Once a person’s dementia has progressed beyond a certain stage, the duration of life becomes less important than its quality. Most people, be they family carers or professional advisers, would not wish to preserve at all costs an existence that might be a burden to the sufferer. A discussion between the family and the doctors will usually result in a joint decision about the most appropriate form of treatment and when this should be withheld. In some circumstances treatment may need to be fairly active, but in others it may consist merely in ensuring that the person with dementia does not suffer pain, distress, or thirst. It is the doctors’ and nurses’ job to try to help people die with dignity and with the least suffering possible.

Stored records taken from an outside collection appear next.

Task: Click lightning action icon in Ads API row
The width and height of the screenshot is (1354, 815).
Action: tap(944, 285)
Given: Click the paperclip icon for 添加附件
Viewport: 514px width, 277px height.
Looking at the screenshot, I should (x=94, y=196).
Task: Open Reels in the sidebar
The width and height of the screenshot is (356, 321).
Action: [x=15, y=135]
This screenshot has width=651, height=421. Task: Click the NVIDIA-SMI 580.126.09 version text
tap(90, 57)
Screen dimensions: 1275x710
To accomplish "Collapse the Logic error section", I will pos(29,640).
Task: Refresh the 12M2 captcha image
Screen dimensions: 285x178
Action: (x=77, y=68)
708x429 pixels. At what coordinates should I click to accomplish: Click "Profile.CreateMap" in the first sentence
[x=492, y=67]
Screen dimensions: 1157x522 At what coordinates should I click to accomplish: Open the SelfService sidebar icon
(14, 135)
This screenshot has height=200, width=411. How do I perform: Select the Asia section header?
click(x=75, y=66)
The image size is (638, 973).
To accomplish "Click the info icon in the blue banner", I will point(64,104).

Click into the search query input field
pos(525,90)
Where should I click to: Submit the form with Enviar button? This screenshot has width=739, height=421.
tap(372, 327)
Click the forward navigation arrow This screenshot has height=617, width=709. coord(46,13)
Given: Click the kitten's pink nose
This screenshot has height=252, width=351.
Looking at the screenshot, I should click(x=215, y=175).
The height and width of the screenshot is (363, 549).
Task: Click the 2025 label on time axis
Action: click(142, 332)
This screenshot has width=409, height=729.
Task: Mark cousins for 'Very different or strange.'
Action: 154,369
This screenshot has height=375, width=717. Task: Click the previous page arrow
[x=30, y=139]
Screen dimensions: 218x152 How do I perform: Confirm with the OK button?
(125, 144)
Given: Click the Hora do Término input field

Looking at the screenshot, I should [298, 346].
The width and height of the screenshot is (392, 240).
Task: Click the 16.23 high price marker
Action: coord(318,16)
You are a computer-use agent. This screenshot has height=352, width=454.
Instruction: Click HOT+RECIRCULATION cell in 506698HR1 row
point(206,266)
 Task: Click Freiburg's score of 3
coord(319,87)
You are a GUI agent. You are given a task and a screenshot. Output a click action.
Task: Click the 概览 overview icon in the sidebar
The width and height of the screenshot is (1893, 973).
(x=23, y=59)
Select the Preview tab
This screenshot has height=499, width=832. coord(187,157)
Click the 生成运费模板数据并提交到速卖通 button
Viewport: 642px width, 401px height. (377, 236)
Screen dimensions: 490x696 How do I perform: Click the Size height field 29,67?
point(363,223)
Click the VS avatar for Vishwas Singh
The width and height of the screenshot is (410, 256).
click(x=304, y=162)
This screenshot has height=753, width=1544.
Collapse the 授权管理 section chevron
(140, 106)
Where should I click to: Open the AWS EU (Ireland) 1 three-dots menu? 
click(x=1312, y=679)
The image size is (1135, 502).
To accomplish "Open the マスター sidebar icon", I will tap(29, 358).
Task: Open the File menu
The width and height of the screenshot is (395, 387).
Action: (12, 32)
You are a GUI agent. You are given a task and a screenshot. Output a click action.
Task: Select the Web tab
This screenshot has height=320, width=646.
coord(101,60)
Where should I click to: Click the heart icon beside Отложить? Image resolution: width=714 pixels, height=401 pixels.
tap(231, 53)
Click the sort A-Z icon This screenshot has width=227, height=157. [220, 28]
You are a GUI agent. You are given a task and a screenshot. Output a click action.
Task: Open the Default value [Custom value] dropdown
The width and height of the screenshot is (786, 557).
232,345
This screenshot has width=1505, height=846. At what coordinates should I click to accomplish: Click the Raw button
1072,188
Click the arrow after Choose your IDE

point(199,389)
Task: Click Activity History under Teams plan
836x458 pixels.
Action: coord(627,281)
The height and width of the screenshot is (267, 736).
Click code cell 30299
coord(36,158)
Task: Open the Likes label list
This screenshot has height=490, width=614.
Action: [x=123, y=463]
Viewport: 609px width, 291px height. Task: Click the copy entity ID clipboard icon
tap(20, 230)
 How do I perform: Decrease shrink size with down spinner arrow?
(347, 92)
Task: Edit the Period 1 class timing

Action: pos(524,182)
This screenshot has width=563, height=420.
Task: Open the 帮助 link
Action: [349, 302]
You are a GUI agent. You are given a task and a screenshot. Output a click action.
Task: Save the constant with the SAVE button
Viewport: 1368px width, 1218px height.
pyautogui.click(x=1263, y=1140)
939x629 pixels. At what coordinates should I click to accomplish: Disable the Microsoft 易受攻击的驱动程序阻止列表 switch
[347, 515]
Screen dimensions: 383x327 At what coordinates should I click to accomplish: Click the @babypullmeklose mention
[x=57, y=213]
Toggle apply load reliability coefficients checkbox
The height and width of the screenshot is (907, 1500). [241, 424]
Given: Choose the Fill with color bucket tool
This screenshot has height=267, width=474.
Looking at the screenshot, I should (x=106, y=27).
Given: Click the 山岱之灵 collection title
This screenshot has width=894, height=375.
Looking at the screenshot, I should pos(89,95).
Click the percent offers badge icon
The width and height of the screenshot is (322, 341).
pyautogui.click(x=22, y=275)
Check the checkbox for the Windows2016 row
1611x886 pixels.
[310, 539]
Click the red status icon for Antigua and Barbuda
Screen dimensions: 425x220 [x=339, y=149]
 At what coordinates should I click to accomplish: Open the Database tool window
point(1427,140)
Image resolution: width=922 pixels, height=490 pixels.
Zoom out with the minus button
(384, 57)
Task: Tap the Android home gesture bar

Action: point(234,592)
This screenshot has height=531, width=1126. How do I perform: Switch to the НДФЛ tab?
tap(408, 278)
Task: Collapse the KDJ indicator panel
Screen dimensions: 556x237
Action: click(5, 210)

Sometimes, a demented person’s illness, a pneumonia for example, may look certain to end in his or her death and it will be decided not to treat the infection, but rather to pay attention to alleviating distress and suffering. After a few days, however, it may become apparent that despite not being treated with antibiotics, the patient is rallying and the pneumonia receding. Under these circumstances many doctors will elect to institute treatment with antibiotics to speed up the recovery, rather than allow it to take place over a prolonged period of time resulting eventually in a greater degree of dependence and a lessened quality of life than would otherwise have been the case. The point at which to intervene with antibiotics in such cases is often difficult to determine and it is not possible to lay down ground rules. Each situation has to be considered on its own merits.
Few, if any, people die of dementia, the majority succumbing to intercurrent infections such as pneumonia. Sometimes, however, other factors contribute to a patient’s death, for example malnutrition and a failure to drink. The body in general will deteriorate, sometimes slowly, sometimes not so slowly, until the sufferer dies. The exact mechanism of this is often uncertain as it can appear to occur without a specific intercurrent illness.
When a person with dementia does die, it is possible that the doctors may ask whether you would be prepared to give permission for a post-mortem examination of the brain. Many relatives find this a difficult decision to make, often because they haven’t been given the opportunity to think about it in advance. The only definite way of making a diagnosis of the condition that has caused the dementia is to examine the brain after death. It is extremely helpful to doctors to have their suspicions about the diagnosis confirmed, or the reverse. Knowledge gained in this way may well help them in the management of their future patients.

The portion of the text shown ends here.